八神家でコントばっかりやってて主人公不在のSSはこちらです。
夜も深まってきた八神家の食卓。
団欒とした空気の中、一人空気を読まないかのように浮いた存在が居た。
ご存知八神シグナムである。
彼女はそのうちシグナム・Y・ハルハラになるのだろうか。
それともシグナム・Y・スプリングフィールドになるのだろうか。
後者の場合はなんか別の魔法漫画とのクロス作品みたいなので取り合えず却下である。
おかしい。
しいて言えばシグナムがおかしい。
かわいい系のオーラを全開にし、イスにちょこんと座る彼女は最早烈火の将などではなく、完全に恋する乙女だった。
別に勝負をしていないのにはやてを襲う敗北感。
「女子力……」
ヴィータが思わず呟く。
戦闘力たったの2か、ゴミめ。
そんな幻聴が聞こえた気がした。
そういえばさっきから妙にいい匂いがしないだろうか。
ファブリーズの新作かな、などという冗談すら浮かばない、シグナムから流れてくる匂いだった。

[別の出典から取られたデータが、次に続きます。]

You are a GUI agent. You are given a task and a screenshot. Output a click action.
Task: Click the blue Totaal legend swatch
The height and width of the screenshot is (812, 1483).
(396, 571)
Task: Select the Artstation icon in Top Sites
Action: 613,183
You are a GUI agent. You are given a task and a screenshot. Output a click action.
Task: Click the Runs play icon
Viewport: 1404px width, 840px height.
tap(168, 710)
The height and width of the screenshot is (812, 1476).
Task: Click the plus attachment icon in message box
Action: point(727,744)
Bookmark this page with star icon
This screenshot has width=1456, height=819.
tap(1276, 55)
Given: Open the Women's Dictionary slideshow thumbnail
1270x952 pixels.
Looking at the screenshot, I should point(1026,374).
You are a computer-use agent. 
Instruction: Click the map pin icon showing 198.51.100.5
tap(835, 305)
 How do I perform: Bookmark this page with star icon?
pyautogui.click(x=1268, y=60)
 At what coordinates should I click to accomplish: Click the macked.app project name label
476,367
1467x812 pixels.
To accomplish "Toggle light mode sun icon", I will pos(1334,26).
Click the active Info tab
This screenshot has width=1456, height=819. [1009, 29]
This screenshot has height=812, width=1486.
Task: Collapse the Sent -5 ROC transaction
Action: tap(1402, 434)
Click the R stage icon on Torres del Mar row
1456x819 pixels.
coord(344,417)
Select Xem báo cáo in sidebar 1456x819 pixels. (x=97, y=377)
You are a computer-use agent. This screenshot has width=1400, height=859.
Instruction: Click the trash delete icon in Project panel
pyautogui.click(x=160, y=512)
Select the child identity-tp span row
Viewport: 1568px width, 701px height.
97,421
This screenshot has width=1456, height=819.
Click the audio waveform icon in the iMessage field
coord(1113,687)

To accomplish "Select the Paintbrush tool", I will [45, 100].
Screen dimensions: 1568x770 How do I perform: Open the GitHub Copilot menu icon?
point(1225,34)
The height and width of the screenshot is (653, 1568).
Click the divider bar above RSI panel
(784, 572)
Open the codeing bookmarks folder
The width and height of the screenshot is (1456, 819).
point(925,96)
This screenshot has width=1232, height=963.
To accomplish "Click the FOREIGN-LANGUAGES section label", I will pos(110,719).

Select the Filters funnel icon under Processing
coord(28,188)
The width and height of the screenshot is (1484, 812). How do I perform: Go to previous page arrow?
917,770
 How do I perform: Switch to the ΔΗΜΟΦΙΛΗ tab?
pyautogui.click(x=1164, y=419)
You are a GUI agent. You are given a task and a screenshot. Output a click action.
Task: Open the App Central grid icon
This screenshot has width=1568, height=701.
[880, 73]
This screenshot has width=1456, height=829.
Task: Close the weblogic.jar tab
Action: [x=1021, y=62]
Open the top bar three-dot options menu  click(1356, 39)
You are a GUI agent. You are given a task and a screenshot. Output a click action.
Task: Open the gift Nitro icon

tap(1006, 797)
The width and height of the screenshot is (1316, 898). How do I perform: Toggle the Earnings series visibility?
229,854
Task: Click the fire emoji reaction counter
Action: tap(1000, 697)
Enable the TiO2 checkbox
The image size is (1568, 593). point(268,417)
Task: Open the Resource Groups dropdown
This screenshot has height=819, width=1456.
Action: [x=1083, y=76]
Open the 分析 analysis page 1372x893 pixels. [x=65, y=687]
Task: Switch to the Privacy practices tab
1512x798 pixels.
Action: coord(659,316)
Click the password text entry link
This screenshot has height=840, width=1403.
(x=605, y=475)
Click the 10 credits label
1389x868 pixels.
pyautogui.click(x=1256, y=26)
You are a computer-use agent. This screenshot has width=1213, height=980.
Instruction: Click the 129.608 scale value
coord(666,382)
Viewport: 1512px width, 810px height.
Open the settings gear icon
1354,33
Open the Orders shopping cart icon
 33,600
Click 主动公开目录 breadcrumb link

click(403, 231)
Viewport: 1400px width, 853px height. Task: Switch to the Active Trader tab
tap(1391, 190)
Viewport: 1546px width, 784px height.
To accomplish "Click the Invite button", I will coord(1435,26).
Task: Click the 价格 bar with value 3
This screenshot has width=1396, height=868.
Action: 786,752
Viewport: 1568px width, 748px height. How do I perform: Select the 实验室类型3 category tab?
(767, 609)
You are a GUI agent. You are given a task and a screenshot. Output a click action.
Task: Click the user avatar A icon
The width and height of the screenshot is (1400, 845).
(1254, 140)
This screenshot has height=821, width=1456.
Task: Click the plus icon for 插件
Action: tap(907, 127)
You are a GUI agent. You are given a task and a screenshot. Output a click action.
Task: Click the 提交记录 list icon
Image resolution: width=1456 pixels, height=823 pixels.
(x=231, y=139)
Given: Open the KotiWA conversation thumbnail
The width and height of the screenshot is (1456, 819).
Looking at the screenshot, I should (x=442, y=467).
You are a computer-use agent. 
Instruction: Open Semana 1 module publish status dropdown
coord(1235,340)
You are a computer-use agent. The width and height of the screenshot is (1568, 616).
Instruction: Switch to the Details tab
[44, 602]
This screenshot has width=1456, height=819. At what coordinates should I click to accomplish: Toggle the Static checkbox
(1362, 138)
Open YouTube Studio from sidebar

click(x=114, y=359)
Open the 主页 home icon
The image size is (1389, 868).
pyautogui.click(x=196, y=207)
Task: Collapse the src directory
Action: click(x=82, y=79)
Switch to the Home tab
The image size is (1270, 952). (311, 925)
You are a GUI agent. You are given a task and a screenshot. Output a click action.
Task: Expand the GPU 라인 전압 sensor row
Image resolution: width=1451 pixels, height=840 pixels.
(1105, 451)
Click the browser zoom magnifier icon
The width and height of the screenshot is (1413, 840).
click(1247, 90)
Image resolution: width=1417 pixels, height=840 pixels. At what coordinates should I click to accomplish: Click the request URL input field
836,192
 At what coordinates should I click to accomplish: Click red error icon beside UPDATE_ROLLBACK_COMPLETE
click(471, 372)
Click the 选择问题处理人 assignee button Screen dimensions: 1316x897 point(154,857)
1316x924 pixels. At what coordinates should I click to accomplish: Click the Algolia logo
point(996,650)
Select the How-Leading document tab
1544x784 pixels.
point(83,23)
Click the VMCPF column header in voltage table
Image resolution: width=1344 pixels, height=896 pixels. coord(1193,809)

「……仕事の会食以外で最後に香水使ったのっていつやったっけ」
「地球でやったはやて達の成人のお祝いかな……ってそんなに自分を追い詰めちゃだめだって!」
ちなみにはやてはフェイトと同じ歳。
1話の冒頭を読者の皆様は覚えているだろうか。
つまり2年前である。
「何ちゃっかり自分は違いますみたいな顔しとんねんヴィータ!!」
「アタシは毎日教導が終ったあとちゃんとエイトフォーしてるもん!」
「ヴィータそれ香水ちゃう……制汗スプレーや」
「え?女子高生向けの香水だろ?地球じゃラブプラス起動したDSだって使ってるんだぜ、ニンテンドーも使ってるんだから間違いねーよ」
「アカン、どこからツッコミ入れればいいか本気でわからへん」
※余談ですがラブプラスにエイトフォーをかけるとねねさんの香りがするという実話が存在します
「しかし驚いたな……細かなしぐさまで変わっている。デバイスを放せば、お前も女なのだな。いや、女になったのか。お前の成長を、仲間として俺は嬉しく思う」
「ザフィーラも良い事言ってシメに入らんといて!」
「フッ、ここは素直に礼を言っておこう」
「俺もそうだな……散歩以外の趣味でも作ってみるのも、案外悪くないのやもしれん。現状への満足は成長を阻害する。お前のヒトの心への理解の欲求を近くで見て、本当にそう思うよ」
「スルー……やと……?!」
自分の扱いに戦慄するはやて。
この短い間に随分何度も戦慄しているが、着替えただけでここまで変わるシグナムは確かにビックリだ。
シャッハとかティアナ辺りが目撃したら驚愕のあまり顎が外れてしまうかもしれない。
そういえばティアナも結構リボンとかのアクセサリーや私服のセンスがよかったような……
がたん!
はやては突然立ち上がり、吼える。
「顎外れろ!!」
「はやてちゃん本気で収集つかなくなるのでこれ以上脱線しないで欲しいです」
「あ、すいません」
リィンフォースが腰に両手を当てぷんすか!といった感じではやてにストップを掛ける。
あれ?何でこんな流れに?
とても理不尽……でもないがどこか釈然としないものを感じながらはやては席に着いた。
「でもシグナムを見る限りもう十分に恋してると思うんやけどなぁ……まだ足りないん?」
「私もその片鱗を掴み取った感覚はあるのですが……まだ確信には至らず……春原にも辛い思いはさせてしまっているとは理解しているのですが」
そりゃなぁ。
こんだけかわいいシグナムが隣に居てキスまでしかできないとか拷問やろなぁ。
「あら?でも片鱗は掴んだんか」
「えぇ、主はやて。私は恋の淵に手を掛け、ある言葉の意味を理解できました」
「ほうほう、ちょっとはやてちゃんに報告してみい。参考にするから」
必死すぎる。
ヴィータは目頭を押さえて首を振った。
そういえばこの手の話題に食いつきそうなシャマルは……と見てみると、メモを片手に目を見開いていた。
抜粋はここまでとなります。